■ Records to process
☆ ☆ ☆ ☆

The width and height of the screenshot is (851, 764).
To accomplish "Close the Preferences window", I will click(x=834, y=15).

☆ ☆ ☆ ☆

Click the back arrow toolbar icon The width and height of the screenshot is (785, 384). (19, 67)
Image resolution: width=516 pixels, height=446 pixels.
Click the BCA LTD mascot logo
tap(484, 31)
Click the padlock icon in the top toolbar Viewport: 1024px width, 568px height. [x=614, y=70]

☆ ☆ ☆ ☆

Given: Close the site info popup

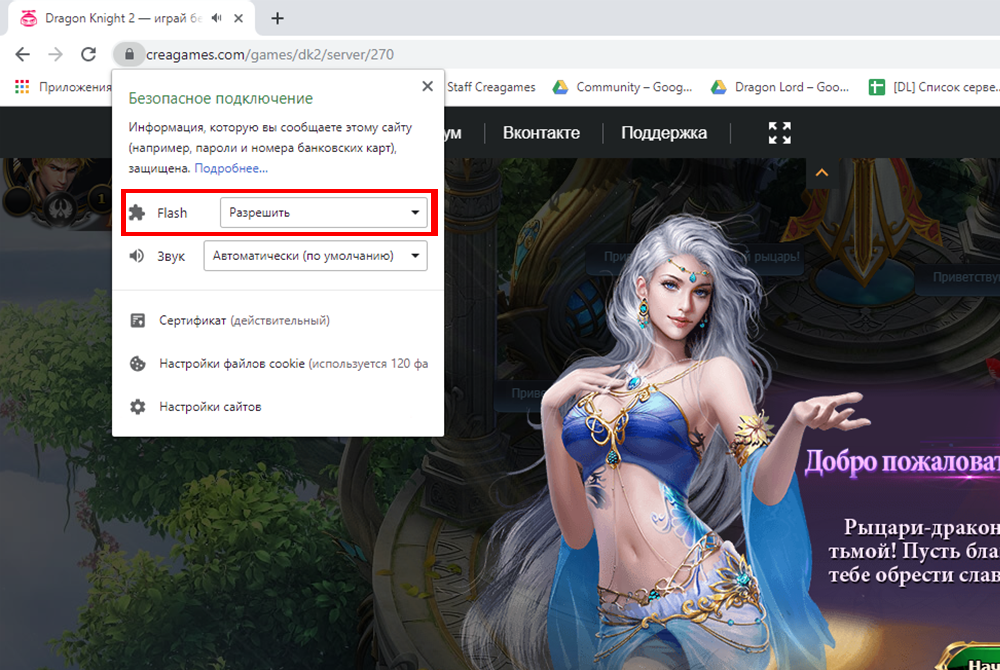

☆ ☆ ☆ ☆

■ Work to be completed
Search the data for "height". Copy each line that has it.

■ Response to this exercise
The width and height of the screenshot is (851, 764).
Click the back arrow toolbar icon The width and height of the screenshot is (785, 384). (19, 67)
Image resolution: width=516 pixels, height=446 pixels.
Click the padlock icon in the top toolbar Viewport: 1024px width, 568px height. [x=614, y=70]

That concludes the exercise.